フォルダブルスマホ市場、成長が鈍化 – 頭打ち感が鮮明に

2024年第3四半期、折りたたみスマートフォン市場は初めて前年同期比で出荷台数が減少しました。この1%の減少は小幅ではあるものの、市場全体の成長が頭打ちになりつつある現状を浮き彫りにしています。過去6四半期連続で成長を続けていたこのカテゴリにとって、今回の減少は市場が次のステージへ進む過渡期を迎えていることを示唆しています。

成長が止まった理由 – 高価格と競争の激化

折りたたみスマホ市場の成長が鈍化した主な理由として、高価格帯の端末が依然として一般消費者への普及を妨げている点が挙げられます。

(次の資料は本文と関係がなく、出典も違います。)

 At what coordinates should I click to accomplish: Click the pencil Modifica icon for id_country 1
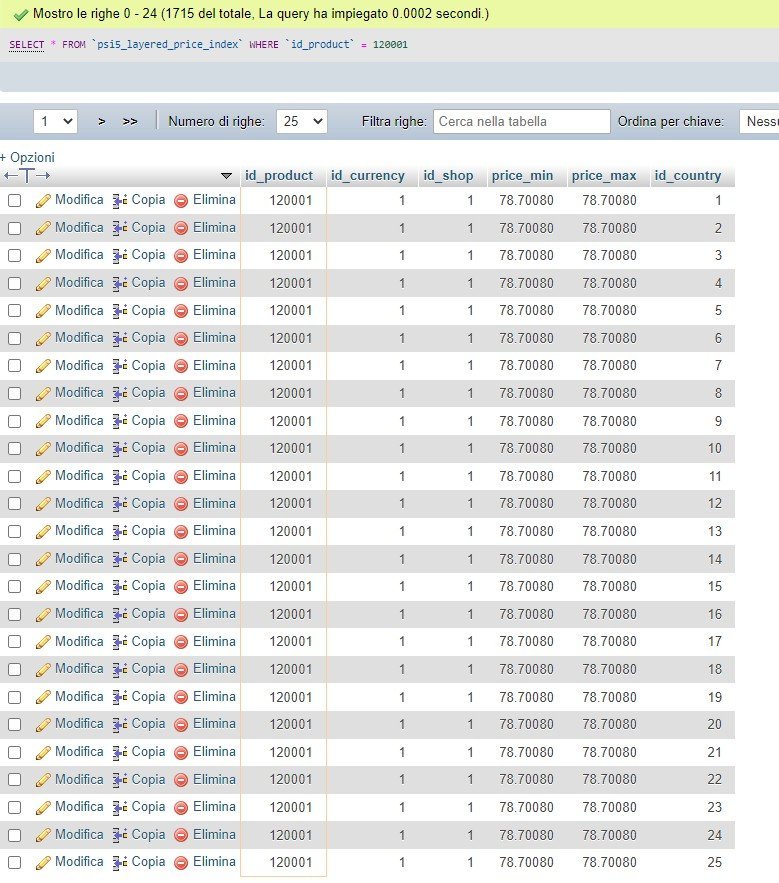click(43, 201)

特にブック型折りたたみスマホはユーザー満足度が高いものの、その価格は主流市場への浸透を阻む大きな壁となっています。

また、主要メーカー間の競争が激化していることも、成長鈍化の要因の一つです。市場をリードしてきたサムスンは、最新の「Galaxy Z6」シリーズを投入してシェア56%を獲得しましたが、出荷台数自体は前年同期比で21%減少しました。特に「Galaxy Z Flip 6」の販売不振が響き、同シリーズ全体の勢いが削がれています。

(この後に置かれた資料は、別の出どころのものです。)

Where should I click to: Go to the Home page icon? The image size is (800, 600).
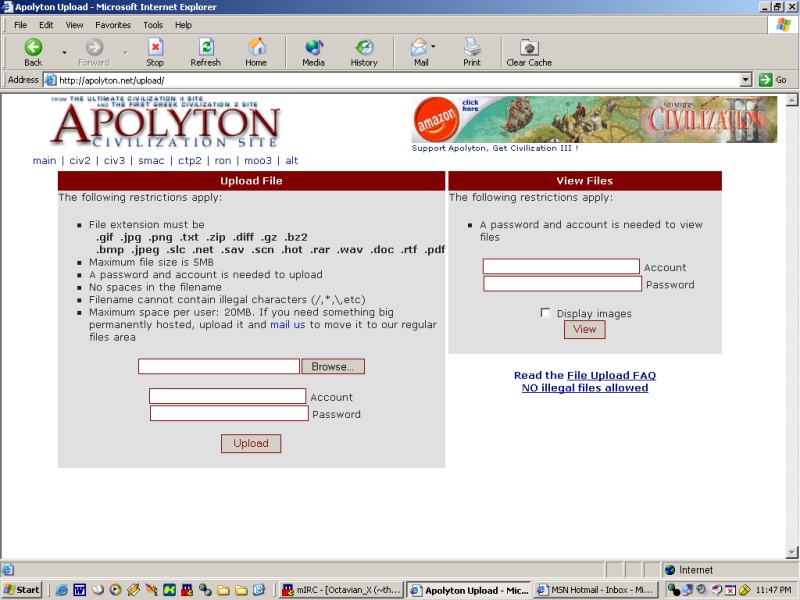[x=256, y=47]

さらに、中国市場でのシェアの低さ(わずか8%)がサムスンの足かせとなっています。一方で、中国市場ではHUAWEIやXiaomiといった地元メーカーが力を伸ばし、サムスンの優位性を脅かしています。

地域別の競争 – サムスンと地元メーカーのせめぎ合い

北米ではモトローラが、手頃な価格帯の「Razr」シリーズで消費者の支持を獲得。欧州市場ではHONORが、薄型で洗練された「Magic V」シリーズを武器に市場シェアを拡大しています。一方、中国ではHUAWEIが「Mate X5」や「Pocket 2」などで市場の主役を担い、折りたたみスマホ市場の成長を支えています。

Xiaomiも折りたたみ市場への本格参入に成功し、前年同期比185%という驚異的な成長を記録しました。同社初の折りたたみ型「Mix Flip」の投入や、中国国外市場への展開がこの成果につながっています。

普及への壁 – 高価格と技術成熟への期待

Counterpoint Researchのシニアアナリスト、Jene Park氏は、市場の現状について次のように述べています。

「折りたたみスマホ市場は、ニッチなカテゴリから主流市場への移行期にあると言えます。ただし、高価格帯が一般消費者に手の届きにくい状況を作り出しており、市場拡大の足かせとなっています。この障壁を克服するためには、メーカーが価格競争力を高めるとともに、技術の信頼性や消費者認識を改善する必要があります。」

頭打ちの先にある未来

折りたたみスマホ市場が成長の勢いを失いつつある一方で、新たな成長の鍵を握るのは「価格の手ごろさ」と「技術の進化」です。現在の市場は、高価格が普及を妨げる一方で、競争が激化している段階にあります。この状況を乗り越え、新たな需要を掘り起こせるかどうかが、折りたたみスマホが真に主流製品として根付くかを決定づけるでしょう。

市場が転換点を迎える中で、今後の動向に注目が集まっています。